--- Problem to work on ---
Somewhere below is a line with "Global Teas (29, 232)" and, later, a line with "[Is Brewing Coffee"; repeat those two lines and all the lines between them, exactly as they are.

--- Exercise material ---
********************

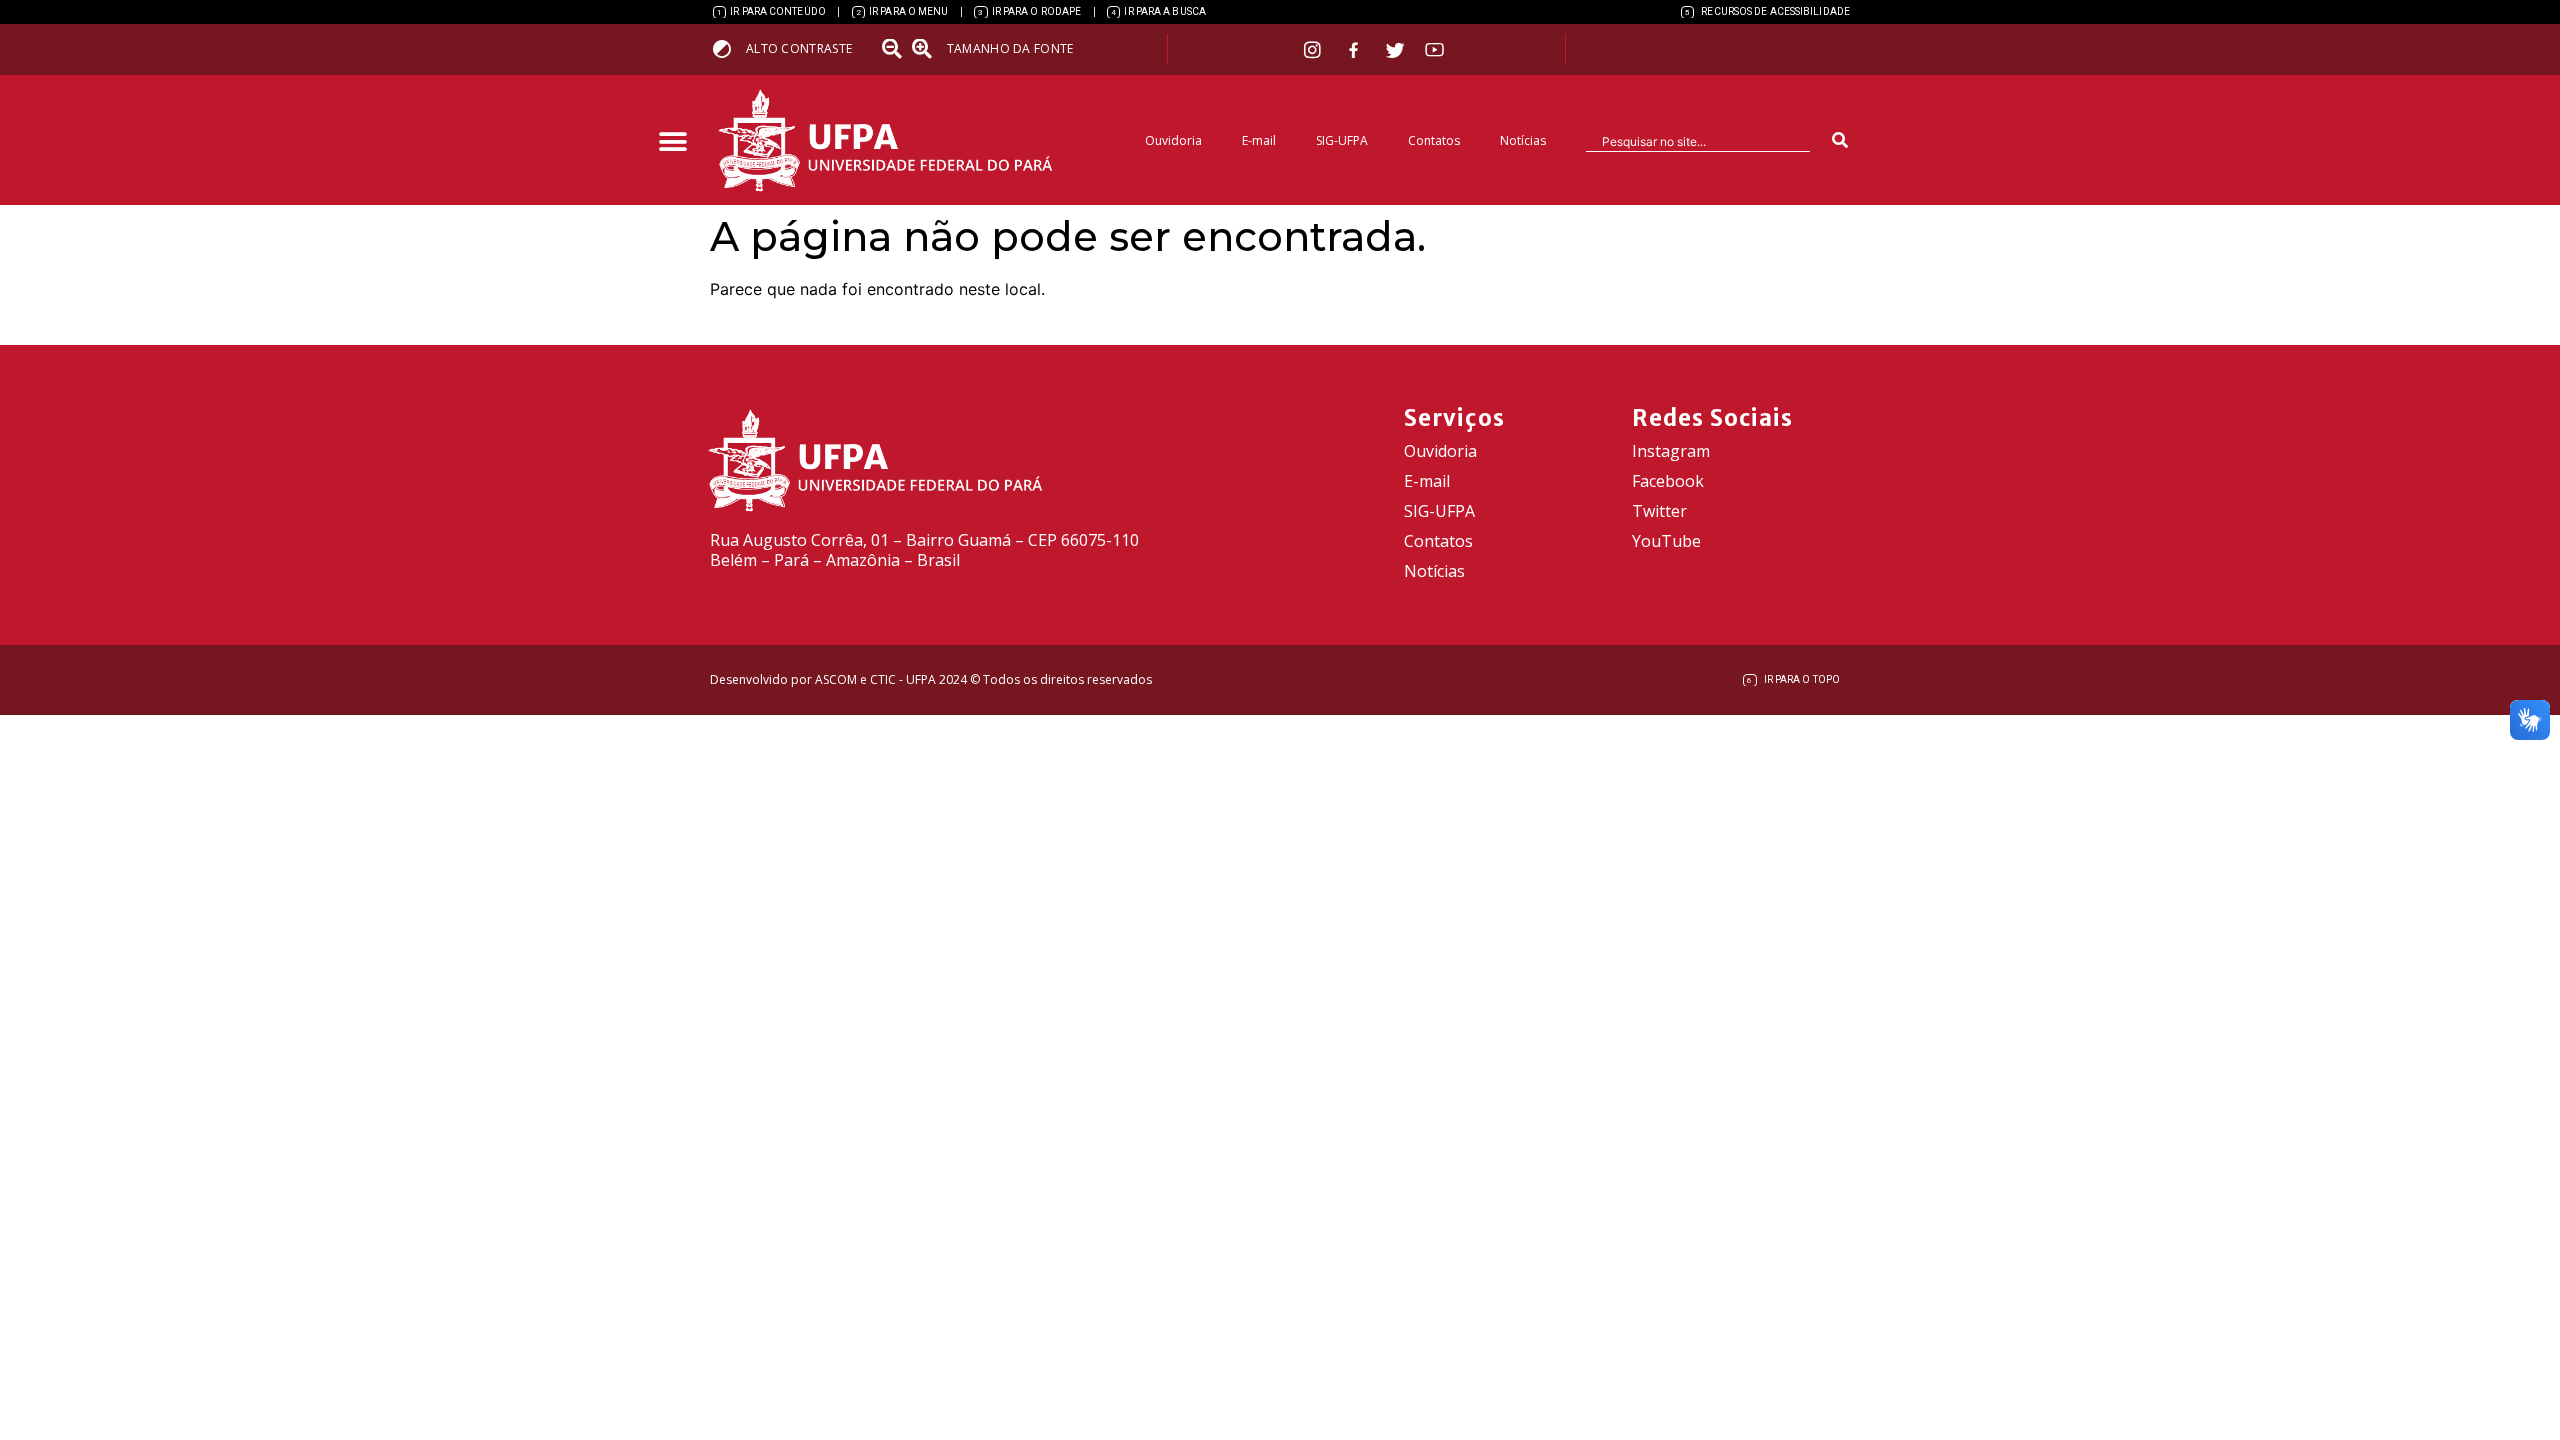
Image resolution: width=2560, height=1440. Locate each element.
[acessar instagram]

********************

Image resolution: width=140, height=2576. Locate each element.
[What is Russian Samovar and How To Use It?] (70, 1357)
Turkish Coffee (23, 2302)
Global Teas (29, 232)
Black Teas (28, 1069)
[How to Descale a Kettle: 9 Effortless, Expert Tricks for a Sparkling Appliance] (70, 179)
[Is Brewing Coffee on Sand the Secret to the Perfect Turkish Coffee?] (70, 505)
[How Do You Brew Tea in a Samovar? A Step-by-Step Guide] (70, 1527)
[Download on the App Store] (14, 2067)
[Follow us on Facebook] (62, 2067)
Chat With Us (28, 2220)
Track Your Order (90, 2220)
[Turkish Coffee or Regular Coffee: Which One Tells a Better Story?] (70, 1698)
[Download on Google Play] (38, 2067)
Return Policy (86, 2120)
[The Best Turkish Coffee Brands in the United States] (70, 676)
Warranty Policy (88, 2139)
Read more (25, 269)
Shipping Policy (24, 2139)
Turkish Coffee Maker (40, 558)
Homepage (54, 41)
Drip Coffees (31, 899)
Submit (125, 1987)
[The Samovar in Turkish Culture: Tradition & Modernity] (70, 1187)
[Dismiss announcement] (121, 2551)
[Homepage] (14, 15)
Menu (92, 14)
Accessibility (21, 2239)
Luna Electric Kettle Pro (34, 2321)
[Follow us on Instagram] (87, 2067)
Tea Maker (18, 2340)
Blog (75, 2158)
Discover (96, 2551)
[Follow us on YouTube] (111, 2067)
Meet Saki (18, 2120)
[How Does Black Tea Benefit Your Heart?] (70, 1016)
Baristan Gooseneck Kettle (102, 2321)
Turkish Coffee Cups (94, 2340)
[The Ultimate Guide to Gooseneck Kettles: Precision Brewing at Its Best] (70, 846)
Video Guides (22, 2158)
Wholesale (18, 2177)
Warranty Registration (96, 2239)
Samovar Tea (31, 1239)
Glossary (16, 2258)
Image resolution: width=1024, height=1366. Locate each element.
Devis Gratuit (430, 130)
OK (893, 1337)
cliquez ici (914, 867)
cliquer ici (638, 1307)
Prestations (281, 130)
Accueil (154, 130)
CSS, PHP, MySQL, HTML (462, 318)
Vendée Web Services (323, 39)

********************

--- Task result ---
Global Teas (29, 232)
Black Teas (28, 1069)
[How to Descale a Kettle: 9 Effortless, Expert Tricks for a Sparkling Appliance] (70, 179)
[Is Brewing Coffee on Sand the Secret to the Perfect Turkish Coffee?] (70, 505)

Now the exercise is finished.